» Entries shown:
----------------
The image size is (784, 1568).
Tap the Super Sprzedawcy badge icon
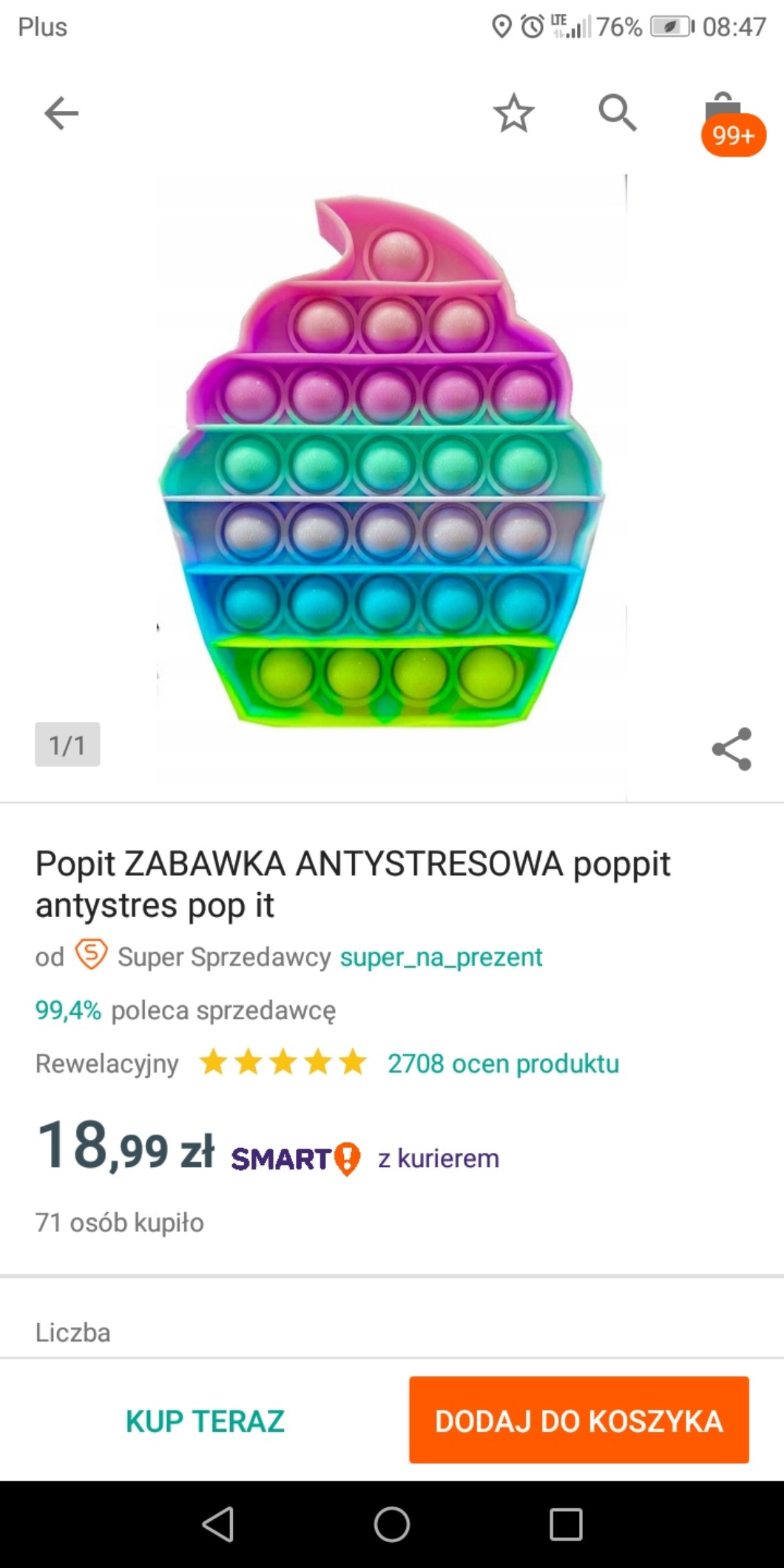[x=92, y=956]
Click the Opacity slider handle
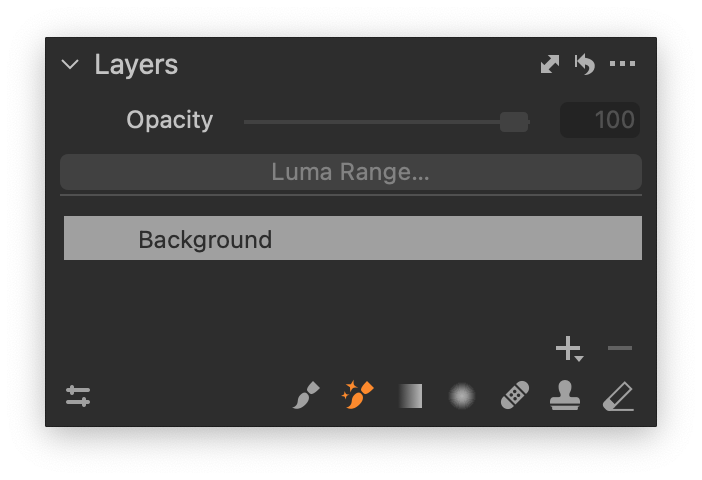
----------------
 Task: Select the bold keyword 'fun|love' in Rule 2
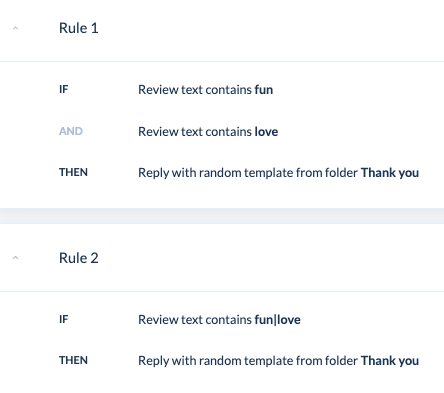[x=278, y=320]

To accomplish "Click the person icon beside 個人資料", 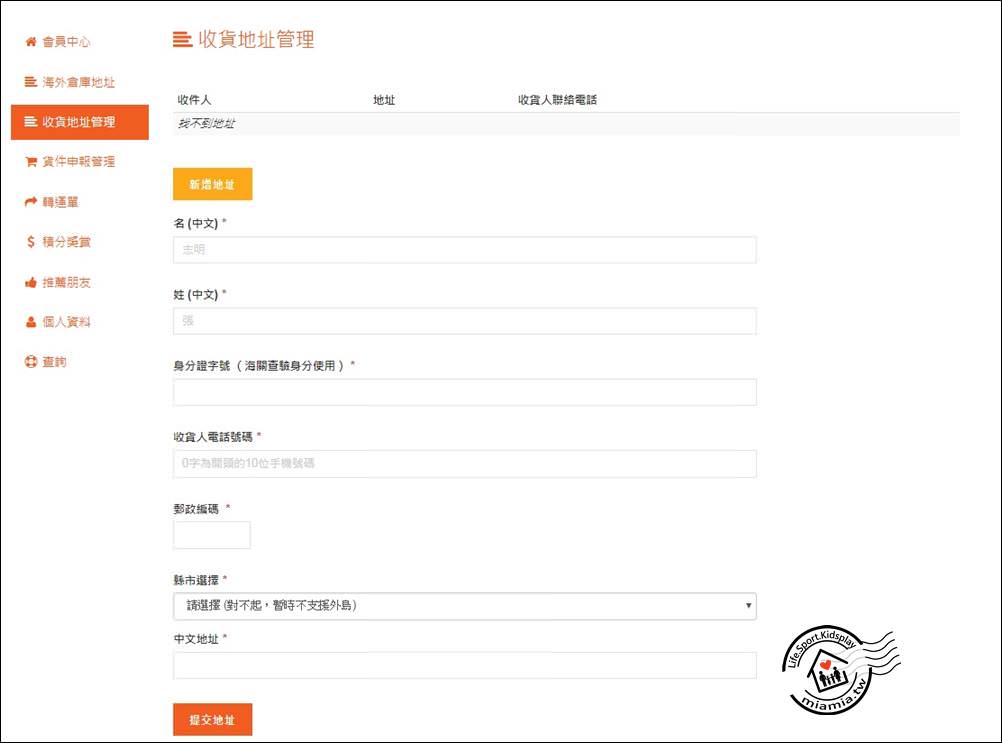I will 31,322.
----------------
» Goal of the exercise: In the entries above, which lines run from the one with "Tap the Super Sprzedawcy badge icon" up to and including the one with "Click the Opacity slider handle"? Write them out exactly, without the pictures.

» Exercise result:
Tap the Super Sprzedawcy badge icon
[x=92, y=956]
Click the Opacity slider handle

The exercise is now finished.